§ **DOCUMENT**:
***

All the graphs under Monitor Edge screen were unable to display the data. Graphs like Links, Applications, QOE and other graphs were impacted.
VMware SDWAN Orchestrator
There was very high CPU usage around 100% and due to this, the stats were not getting processed and hence they were getting queued up. Since all the stats data are stored in clickhouse database, so the graphs under Monitor Edge screen were impacted.
mysql> select type,state,count(*) from VELOCLOUD_FILE_PROCESSING_QUEUE group by type, state;
+-----------------------+----------+----------+
| type | state | count(*) |
+-----------------------+----------+----------+
| FLOWSTATS | ENQUEUED | 109252 |
| GATEWAYINTERFACESTATS | ENQUEUED | 6 |
| HEALTHSTATS | ENQUEUED | 80 |
| LINKQOE | ENQUEUED | 164 |
| LINKSTATS | ENQUEUED | 71 |
| PATHSTATS | ENQUEUED | 2 |
| ROUTING_EVENTS | ENQUEUED | 5 |
| CLICKHOUSE_INSERTS | STARTED | 24 |
| FLOWSTATS | STARTED | 886 |
| GATEWAYINTERFACESTATS | STARTED | 19 |
| HEALTHSTATS | STARTED | 1975 |
| LINKQOE | STARTED | 1536 |
| LINKSTATS | STARTED | 2381 |
| PATHSTATS | STARTED | 444 |
| ROUTING_EVENTS | STARTED | 21 |
+-----------------------+----------+----------+
15 rows in set (0.44 sec)

***

Stored data
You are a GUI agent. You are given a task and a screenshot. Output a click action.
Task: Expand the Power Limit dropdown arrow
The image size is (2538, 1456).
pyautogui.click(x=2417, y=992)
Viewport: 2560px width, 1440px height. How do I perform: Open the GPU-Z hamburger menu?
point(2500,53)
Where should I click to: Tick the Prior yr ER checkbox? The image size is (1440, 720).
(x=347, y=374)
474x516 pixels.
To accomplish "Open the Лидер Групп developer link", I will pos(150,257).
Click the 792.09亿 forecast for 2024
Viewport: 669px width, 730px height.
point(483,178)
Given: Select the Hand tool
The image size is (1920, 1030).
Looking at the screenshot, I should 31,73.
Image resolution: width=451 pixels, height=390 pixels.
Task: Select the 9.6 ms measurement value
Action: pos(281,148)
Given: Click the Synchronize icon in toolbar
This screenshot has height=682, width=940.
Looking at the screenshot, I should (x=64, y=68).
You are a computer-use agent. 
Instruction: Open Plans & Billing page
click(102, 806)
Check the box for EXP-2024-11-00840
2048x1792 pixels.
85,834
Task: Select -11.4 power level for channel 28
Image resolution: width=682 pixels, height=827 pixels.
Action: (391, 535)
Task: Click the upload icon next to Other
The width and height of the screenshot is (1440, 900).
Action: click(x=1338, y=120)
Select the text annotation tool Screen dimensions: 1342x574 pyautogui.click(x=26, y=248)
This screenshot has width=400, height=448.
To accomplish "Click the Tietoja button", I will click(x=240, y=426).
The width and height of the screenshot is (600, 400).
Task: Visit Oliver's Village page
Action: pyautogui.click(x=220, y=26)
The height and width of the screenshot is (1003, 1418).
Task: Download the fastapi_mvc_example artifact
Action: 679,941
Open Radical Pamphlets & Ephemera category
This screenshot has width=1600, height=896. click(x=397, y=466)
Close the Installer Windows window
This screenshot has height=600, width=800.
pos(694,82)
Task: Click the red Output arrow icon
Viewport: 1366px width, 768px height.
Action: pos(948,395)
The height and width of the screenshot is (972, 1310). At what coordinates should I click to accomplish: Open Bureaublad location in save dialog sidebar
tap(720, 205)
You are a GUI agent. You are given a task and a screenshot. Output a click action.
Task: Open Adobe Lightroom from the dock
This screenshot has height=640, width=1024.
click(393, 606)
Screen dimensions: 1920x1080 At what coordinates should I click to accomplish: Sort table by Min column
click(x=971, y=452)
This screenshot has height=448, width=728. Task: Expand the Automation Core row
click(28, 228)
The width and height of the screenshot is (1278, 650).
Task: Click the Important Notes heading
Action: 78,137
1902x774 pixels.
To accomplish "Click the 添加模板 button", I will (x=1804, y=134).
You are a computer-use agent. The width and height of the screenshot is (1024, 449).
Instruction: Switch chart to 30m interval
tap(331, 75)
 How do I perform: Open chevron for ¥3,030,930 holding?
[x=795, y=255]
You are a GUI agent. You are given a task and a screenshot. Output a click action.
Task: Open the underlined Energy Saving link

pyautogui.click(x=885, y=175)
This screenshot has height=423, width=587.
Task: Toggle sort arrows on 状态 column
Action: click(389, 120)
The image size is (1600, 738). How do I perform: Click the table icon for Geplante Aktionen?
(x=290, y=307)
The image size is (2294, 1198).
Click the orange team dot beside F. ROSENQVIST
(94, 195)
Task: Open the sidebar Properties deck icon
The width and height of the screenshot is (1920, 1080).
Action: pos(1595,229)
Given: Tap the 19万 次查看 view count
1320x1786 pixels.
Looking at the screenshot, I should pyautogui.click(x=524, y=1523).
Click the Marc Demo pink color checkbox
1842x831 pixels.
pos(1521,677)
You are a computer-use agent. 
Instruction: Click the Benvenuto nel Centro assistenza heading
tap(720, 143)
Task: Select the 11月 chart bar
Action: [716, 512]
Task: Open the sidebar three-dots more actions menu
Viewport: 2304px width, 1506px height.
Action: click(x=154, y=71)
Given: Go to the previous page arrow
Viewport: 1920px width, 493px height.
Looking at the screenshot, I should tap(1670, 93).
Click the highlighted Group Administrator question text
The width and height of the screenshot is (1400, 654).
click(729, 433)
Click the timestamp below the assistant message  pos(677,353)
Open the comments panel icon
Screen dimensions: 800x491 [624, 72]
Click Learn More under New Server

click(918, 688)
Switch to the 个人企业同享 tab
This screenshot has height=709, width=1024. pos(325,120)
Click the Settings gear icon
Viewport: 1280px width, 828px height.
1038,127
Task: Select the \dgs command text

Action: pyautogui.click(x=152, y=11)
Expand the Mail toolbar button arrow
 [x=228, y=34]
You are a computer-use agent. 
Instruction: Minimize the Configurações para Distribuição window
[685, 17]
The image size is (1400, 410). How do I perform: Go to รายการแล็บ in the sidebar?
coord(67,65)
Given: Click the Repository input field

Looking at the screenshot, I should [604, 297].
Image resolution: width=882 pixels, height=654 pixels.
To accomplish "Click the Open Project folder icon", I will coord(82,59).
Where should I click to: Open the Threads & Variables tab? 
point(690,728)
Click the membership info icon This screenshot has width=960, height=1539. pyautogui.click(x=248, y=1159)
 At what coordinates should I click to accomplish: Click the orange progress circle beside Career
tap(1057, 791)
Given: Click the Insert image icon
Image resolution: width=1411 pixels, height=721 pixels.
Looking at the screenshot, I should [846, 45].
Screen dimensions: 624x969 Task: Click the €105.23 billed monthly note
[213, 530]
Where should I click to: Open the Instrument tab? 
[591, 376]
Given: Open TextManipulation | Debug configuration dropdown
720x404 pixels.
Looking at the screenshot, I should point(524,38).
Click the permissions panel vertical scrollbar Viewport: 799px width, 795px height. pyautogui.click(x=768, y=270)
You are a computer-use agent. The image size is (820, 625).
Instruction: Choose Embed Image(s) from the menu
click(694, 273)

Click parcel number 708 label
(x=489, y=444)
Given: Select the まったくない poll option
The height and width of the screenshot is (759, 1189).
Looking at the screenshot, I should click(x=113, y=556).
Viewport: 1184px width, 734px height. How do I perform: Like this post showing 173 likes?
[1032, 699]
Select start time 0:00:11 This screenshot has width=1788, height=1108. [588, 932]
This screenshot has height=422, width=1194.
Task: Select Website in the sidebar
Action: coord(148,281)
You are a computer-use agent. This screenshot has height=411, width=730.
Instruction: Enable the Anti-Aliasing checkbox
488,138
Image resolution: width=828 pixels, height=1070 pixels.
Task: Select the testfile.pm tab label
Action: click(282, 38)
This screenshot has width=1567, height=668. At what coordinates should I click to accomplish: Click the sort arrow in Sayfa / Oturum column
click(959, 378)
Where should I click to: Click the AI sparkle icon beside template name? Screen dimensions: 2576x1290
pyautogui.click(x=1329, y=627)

***

§ **GIVEN EXERCISE**:
Retype the part of the SD-WAN Orchestrator graphs note above, everything from "All the graphs" down to "screen were impacted.".

§ **COMPLETE RESPONSE**:
All the graphs under Monitor Edge screen were unable to display the data. Graphs like Links, Applications, QOE and other graphs were impacted.
VMware SDWAN Orchestrator
There was very high CPU usage around 100% and due to this, the stats were not getting processed and hence they were getting queued up. Since all the stats data are stored in clickhouse database, so the graphs under Monitor Edge screen were impacted.